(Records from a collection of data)
((
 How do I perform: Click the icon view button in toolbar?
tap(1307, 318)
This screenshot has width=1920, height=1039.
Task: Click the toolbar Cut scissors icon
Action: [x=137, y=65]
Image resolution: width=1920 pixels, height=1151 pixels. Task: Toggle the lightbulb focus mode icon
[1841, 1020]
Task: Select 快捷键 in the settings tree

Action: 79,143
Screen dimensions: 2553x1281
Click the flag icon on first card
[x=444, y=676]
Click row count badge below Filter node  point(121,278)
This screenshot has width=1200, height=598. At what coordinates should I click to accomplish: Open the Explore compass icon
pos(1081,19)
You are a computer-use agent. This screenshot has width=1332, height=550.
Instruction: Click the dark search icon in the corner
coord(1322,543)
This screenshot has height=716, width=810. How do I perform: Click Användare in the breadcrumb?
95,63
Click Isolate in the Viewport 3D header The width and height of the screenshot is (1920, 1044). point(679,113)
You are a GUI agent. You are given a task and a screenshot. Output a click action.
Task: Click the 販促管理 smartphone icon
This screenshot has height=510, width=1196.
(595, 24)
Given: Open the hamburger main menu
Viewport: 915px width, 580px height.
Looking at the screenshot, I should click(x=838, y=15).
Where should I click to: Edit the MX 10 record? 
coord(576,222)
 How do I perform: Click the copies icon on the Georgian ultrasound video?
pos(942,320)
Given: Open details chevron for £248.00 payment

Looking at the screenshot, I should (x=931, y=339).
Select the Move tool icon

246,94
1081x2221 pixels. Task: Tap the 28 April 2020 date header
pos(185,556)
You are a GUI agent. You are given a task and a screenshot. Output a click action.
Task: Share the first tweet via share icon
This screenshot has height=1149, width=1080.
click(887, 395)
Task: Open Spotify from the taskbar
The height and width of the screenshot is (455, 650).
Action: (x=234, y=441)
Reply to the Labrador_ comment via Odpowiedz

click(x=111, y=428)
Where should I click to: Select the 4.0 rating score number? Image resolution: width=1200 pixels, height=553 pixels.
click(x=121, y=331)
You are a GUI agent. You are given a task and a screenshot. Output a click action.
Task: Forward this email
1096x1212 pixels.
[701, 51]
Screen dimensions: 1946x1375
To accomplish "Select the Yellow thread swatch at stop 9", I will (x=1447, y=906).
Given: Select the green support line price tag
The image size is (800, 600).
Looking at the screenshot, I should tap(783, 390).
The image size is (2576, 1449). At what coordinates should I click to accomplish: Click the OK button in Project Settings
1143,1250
))
Request
Please return every line above that contains the word "first". Case counts, so match only that exact capitalization.

Answer to this task
Click the flag icon on first card
Task: Share the first tweet via share icon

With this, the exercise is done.